### Exercise goal
Reproduce every entry exactly as written.

*** Supplied data

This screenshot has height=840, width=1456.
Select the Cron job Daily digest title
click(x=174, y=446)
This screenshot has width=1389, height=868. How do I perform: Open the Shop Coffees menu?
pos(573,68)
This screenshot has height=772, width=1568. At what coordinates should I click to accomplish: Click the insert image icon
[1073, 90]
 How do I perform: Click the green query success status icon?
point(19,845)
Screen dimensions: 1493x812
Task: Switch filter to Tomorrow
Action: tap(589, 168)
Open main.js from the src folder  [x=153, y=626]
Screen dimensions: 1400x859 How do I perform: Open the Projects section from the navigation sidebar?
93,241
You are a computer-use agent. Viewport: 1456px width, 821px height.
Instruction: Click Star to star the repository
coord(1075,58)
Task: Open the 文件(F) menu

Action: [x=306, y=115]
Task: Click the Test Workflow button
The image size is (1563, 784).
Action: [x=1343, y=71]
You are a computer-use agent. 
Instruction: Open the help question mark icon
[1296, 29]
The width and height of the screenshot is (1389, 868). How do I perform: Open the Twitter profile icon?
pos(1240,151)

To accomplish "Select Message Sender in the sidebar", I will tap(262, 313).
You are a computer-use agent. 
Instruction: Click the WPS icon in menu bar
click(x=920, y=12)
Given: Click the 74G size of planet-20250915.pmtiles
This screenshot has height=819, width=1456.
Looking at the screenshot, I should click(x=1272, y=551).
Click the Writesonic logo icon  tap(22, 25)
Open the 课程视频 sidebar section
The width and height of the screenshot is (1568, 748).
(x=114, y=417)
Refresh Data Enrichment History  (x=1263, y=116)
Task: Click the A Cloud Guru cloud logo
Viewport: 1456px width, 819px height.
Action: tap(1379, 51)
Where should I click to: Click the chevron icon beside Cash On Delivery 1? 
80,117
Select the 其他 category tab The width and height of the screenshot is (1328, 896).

******

### Result below
This screenshot has height=840, width=1456.
Select the Cron job Daily digest title
click(x=174, y=446)
This screenshot has width=1389, height=868. How do I perform: Open the Shop Coffees menu?
pos(573,68)
This screenshot has height=772, width=1568. At what coordinates should I click to accomplish: Click the insert image icon
[1073, 90]
 How do I perform: Click the green query success status icon?
point(19,845)
Screen dimensions: 1493x812
Task: Switch filter to Tomorrow
Action: tap(589, 168)
Open main.js from the src folder  [x=153, y=626]
Screen dimensions: 1400x859 How do I perform: Open the Projects section from the navigation sidebar?
93,241
You are a computer-use agent. Viewport: 1456px width, 821px height.
Instruction: Click Star to star the repository
coord(1075,58)
Task: Open the 文件(F) menu

Action: [x=306, y=115]
Task: Click the Test Workflow button
The image size is (1563, 784).
Action: [x=1343, y=71]
You are a computer-use agent. 
Instruction: Open the help question mark icon
[1296, 29]
The width and height of the screenshot is (1389, 868). How do I perform: Open the Twitter profile icon?
pos(1240,151)

To accomplish "Select Message Sender in the sidebar", I will tap(262, 313).
You are a computer-use agent. 
Instruction: Click the WPS icon in menu bar
click(x=920, y=12)
Given: Click the 74G size of planet-20250915.pmtiles
This screenshot has height=819, width=1456.
Looking at the screenshot, I should click(x=1272, y=551).
Click the Writesonic logo icon  tap(22, 25)
Open the 课程视频 sidebar section
The width and height of the screenshot is (1568, 748).
(x=114, y=417)
Refresh Data Enrichment History  (x=1263, y=116)
Task: Click the A Cloud Guru cloud logo
Viewport: 1456px width, 819px height.
Action: tap(1379, 51)
Where should I click to: Click the chevron icon beside Cash On Delivery 1? 
80,117
Select the 其他 category tab The width and height of the screenshot is (1328, 896).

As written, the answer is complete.